Task inputs -
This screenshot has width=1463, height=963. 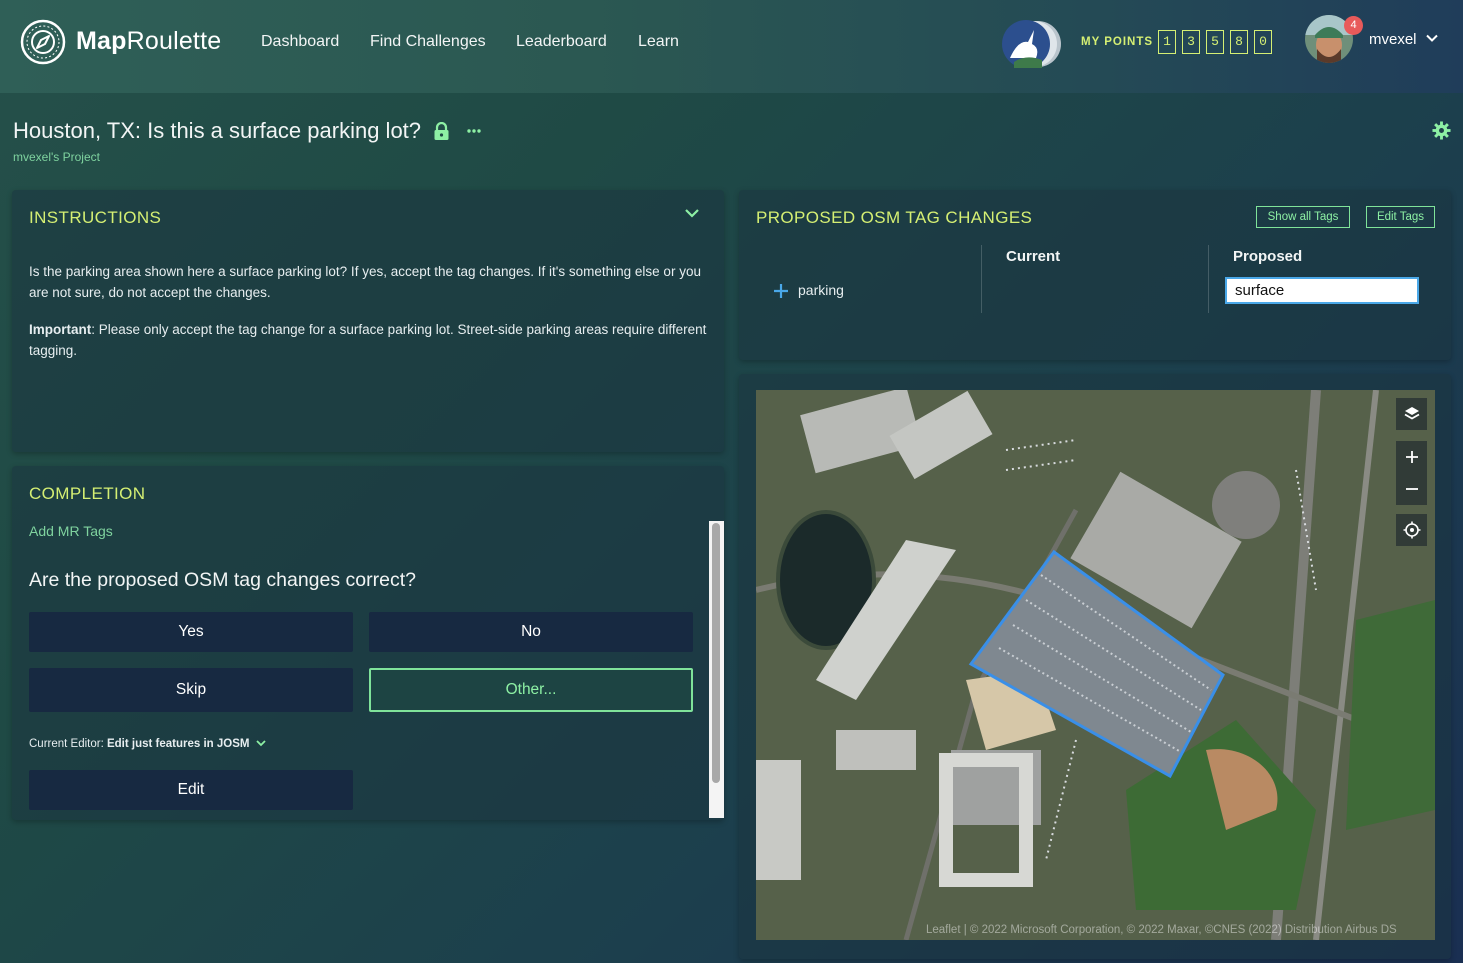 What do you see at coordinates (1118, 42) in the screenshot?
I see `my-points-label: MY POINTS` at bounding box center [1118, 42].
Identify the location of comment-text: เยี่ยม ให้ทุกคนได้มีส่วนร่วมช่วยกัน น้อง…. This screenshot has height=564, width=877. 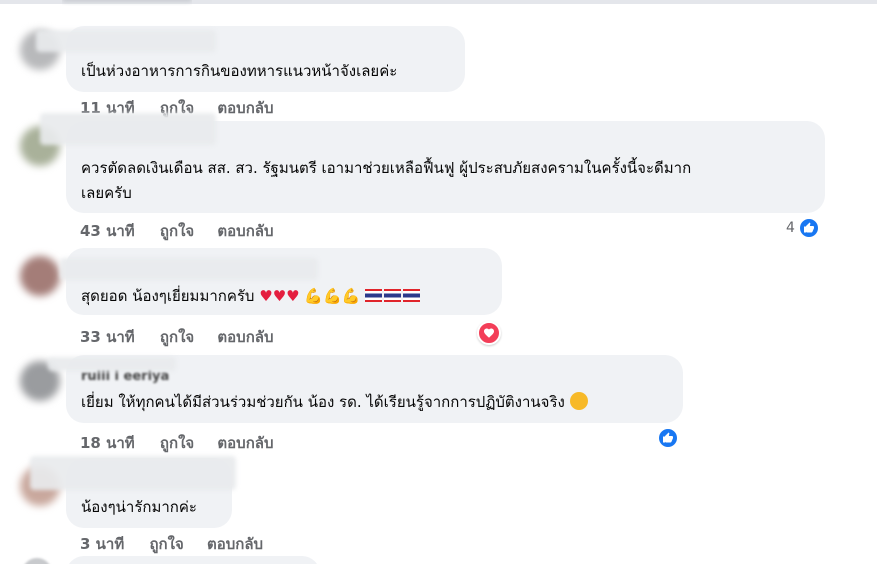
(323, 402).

...

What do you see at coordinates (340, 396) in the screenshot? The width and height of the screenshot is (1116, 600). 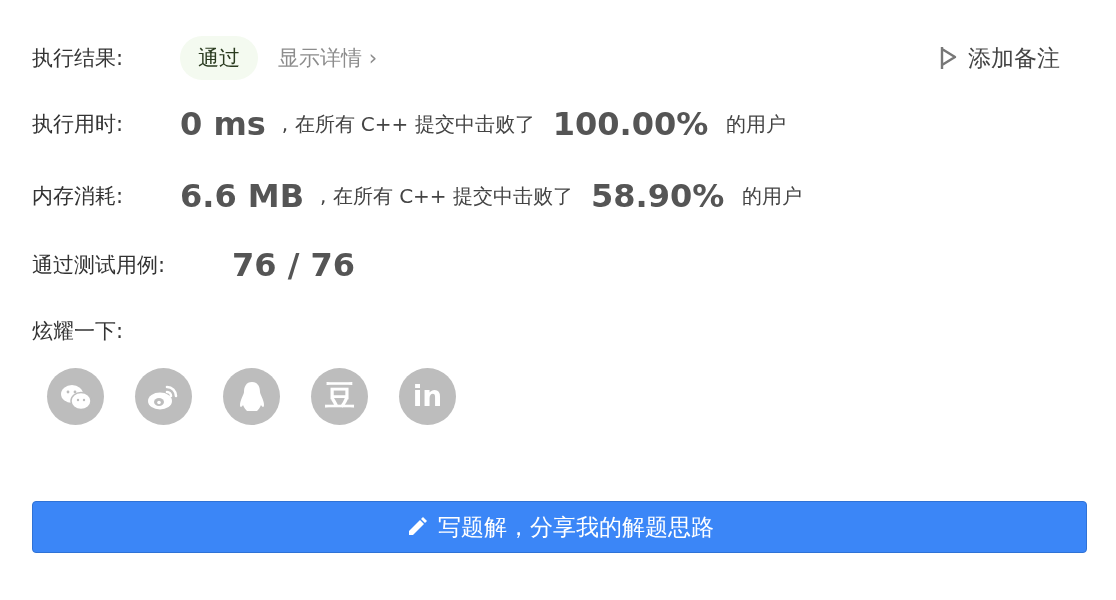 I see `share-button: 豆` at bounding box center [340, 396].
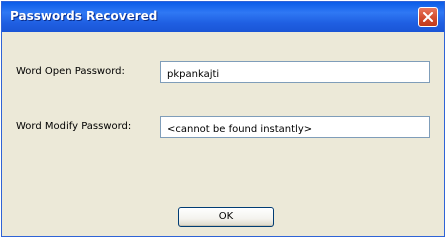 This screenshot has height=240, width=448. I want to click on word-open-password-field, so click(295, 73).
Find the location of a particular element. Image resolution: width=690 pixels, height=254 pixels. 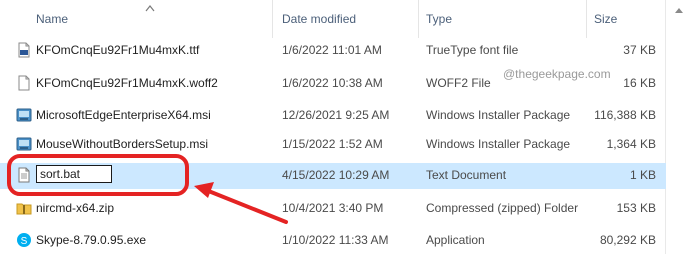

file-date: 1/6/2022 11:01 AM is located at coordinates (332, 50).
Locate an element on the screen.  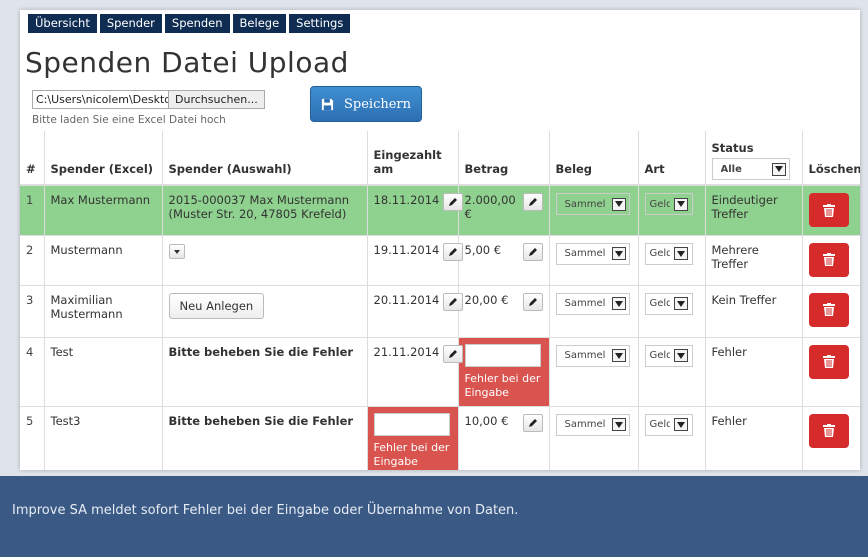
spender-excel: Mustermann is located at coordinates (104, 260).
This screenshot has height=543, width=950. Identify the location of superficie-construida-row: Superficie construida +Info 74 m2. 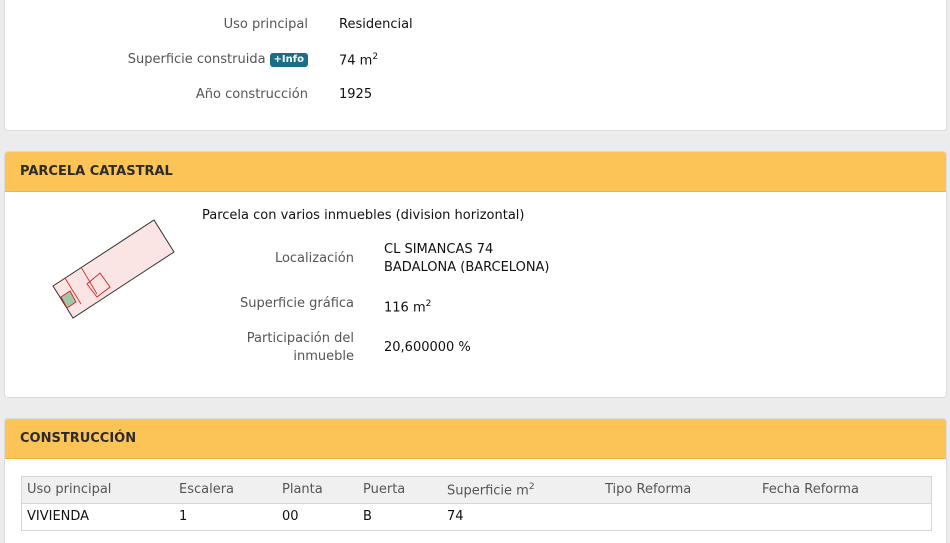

* * *

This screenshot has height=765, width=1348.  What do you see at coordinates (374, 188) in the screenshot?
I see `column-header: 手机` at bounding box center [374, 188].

Exercise aim -
Reproduce the stretch of records from the line that contains "Find the location" through the line that contains "This screenshot has height=543, width=950.", both included, and leave the pictures out of your answer.

Result below -
Find the location of a particular element. Image resolution: width=690 pixels, height=254 pixels. 

file-date: 1/6/2022 11:01 AM is located at coordinates (332, 50).
Locate an element on the screen.  
spender-excel: Mustermann is located at coordinates (104, 260).
This screenshot has height=543, width=950. Identify the location of superficie-construida-row: Superficie construida +Info 74 m2. 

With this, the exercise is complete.